* WHAT IS REQUIRED
Could you rewrite the lines of these records as a Markdown table with the columns "No." and "Line", numbering each row, skipping blank lines, and leaving out the pictures?

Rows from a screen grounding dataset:
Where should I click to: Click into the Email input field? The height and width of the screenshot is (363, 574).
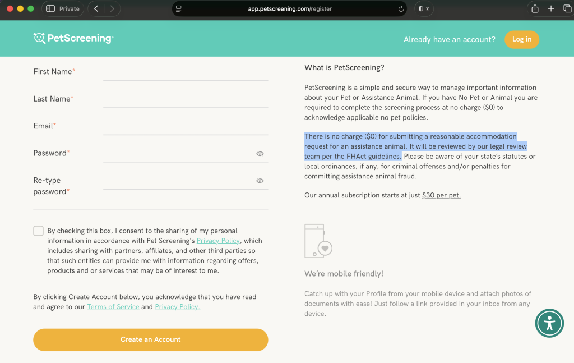[185, 127]
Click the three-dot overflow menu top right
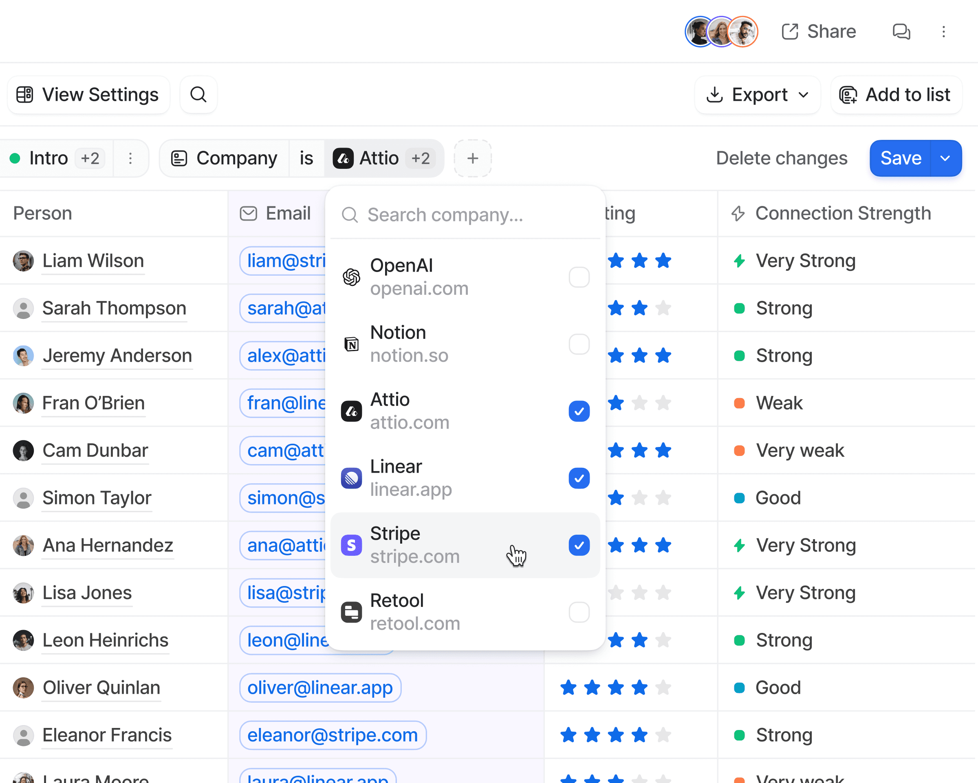The width and height of the screenshot is (978, 783). [x=944, y=31]
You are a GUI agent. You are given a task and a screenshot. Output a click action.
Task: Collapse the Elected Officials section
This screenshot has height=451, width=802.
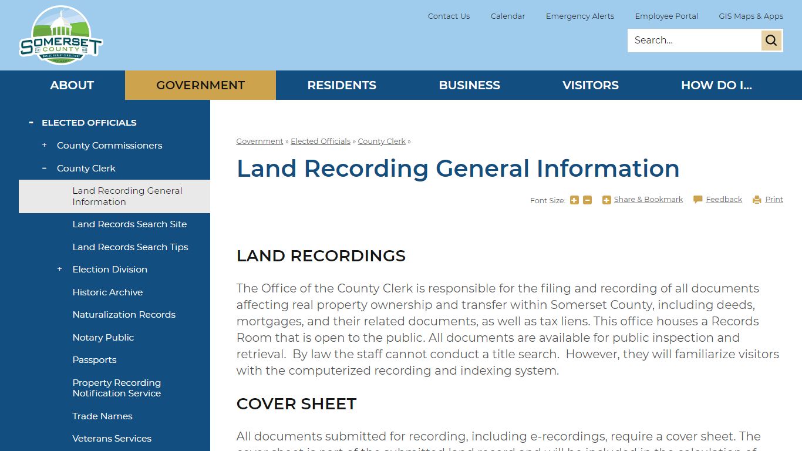[31, 122]
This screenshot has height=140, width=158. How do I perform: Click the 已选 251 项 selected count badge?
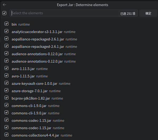(128, 13)
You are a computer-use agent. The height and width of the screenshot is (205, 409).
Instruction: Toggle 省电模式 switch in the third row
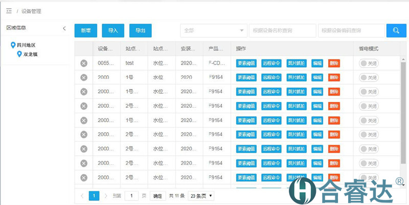[368, 92]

* SOLUTION TO THE EXERCISE
| No. | Line |
|---|---|
| 1 | Where should I click to: Click into the Email input field? The height and width of the screenshot is (363, 574). |
| 2 | [185, 127] |
| 3 | Click the three-dot overflow menu top right |
| 4 | The width and height of the screenshot is (978, 783). [x=944, y=31] |
| 5 | You are a GUI agent. You are given a task and a screenshot. Output a click action. |
| 6 | Task: Collapse the Elected Officials section |
| 7 | This screenshot has height=451, width=802. |
| 8 | [31, 122] |
| 9 | This screenshot has height=140, width=158. How do I perform: Click the 已选 251 项 selected count badge? |
| 10 | (128, 13) |
| 11 | You are a computer-use agent. The height and width of the screenshot is (205, 409). |
| 12 | Instruction: Toggle 省电模式 switch in the third row |
| 13 | [368, 92] |